[RECORDS SHOWN Boundary: Start]

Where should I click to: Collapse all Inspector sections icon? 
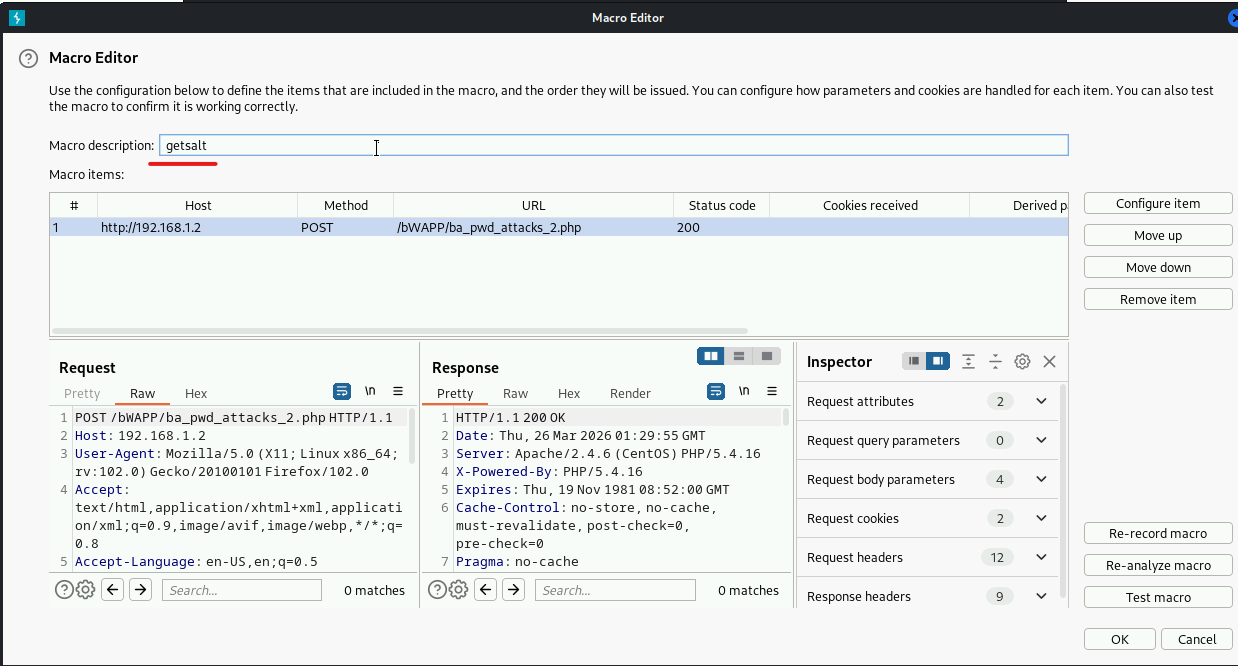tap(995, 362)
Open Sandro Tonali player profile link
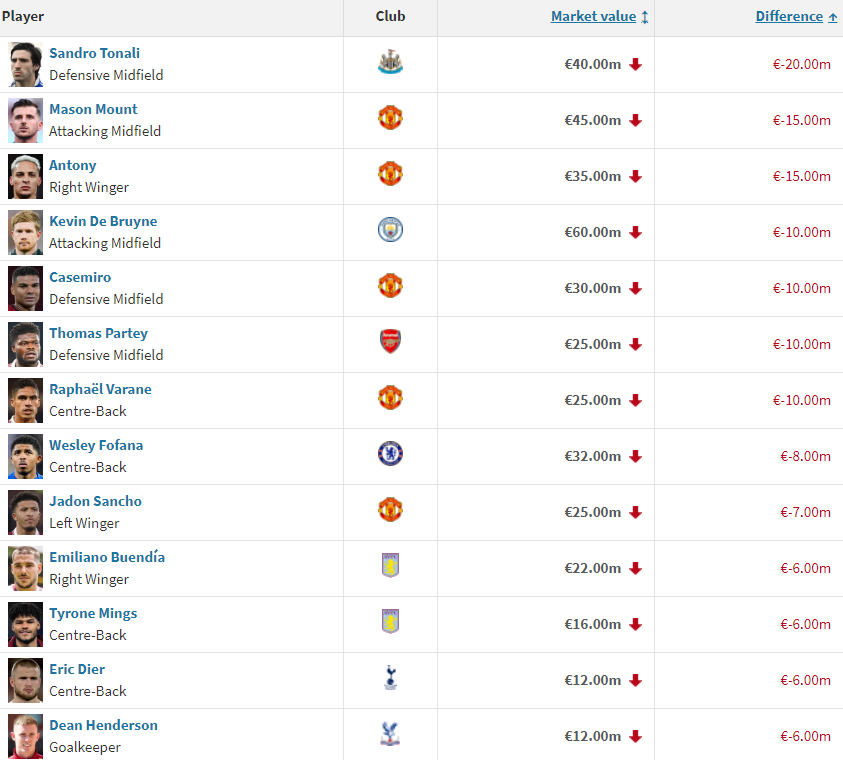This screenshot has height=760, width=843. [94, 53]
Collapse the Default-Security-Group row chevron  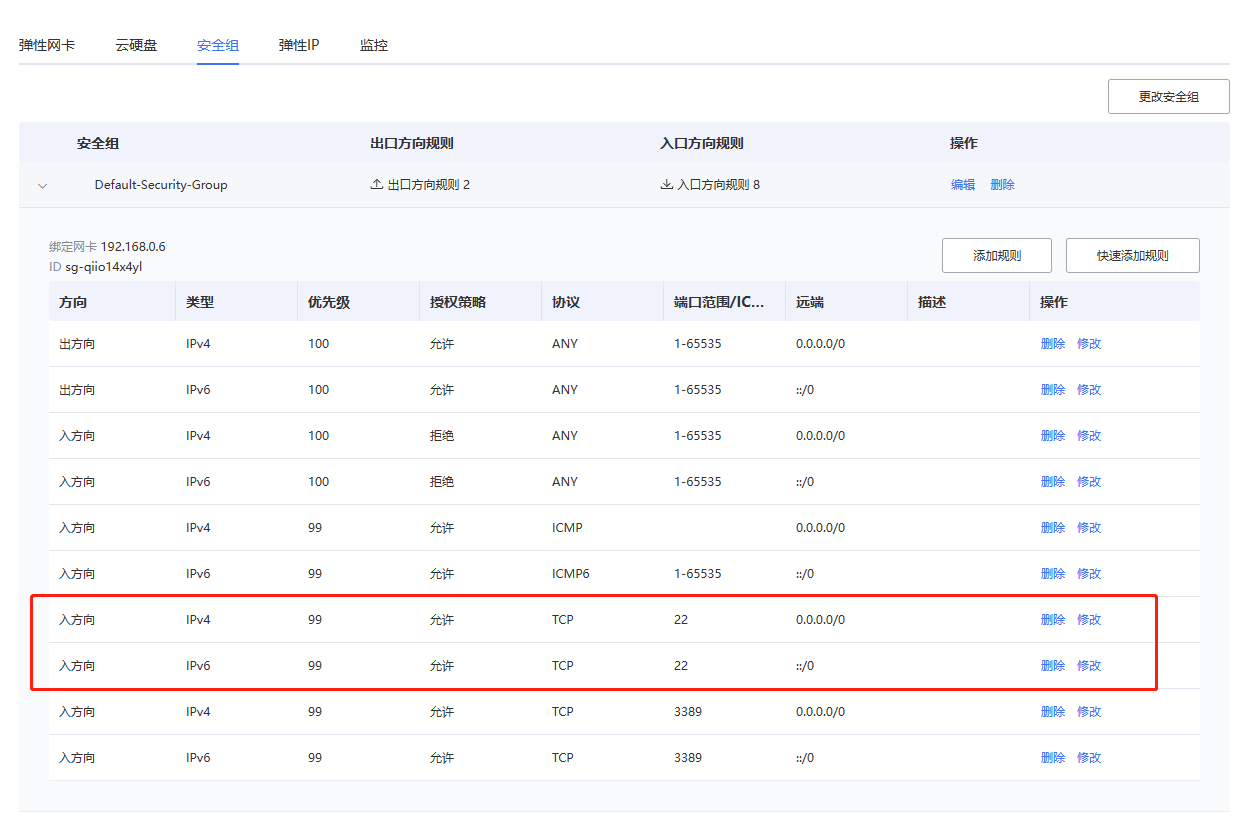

[RECORDS SHOWN Boundary: End]

Word for word, restate all of the entries above and leave each picture out.

## PROBLEM SOLUTION
Where should I click to: Collapse all Inspector sections icon? 
tap(995, 362)
Open Sandro Tonali player profile link
This screenshot has height=760, width=843. [94, 53]
Collapse the Default-Security-Group row chevron  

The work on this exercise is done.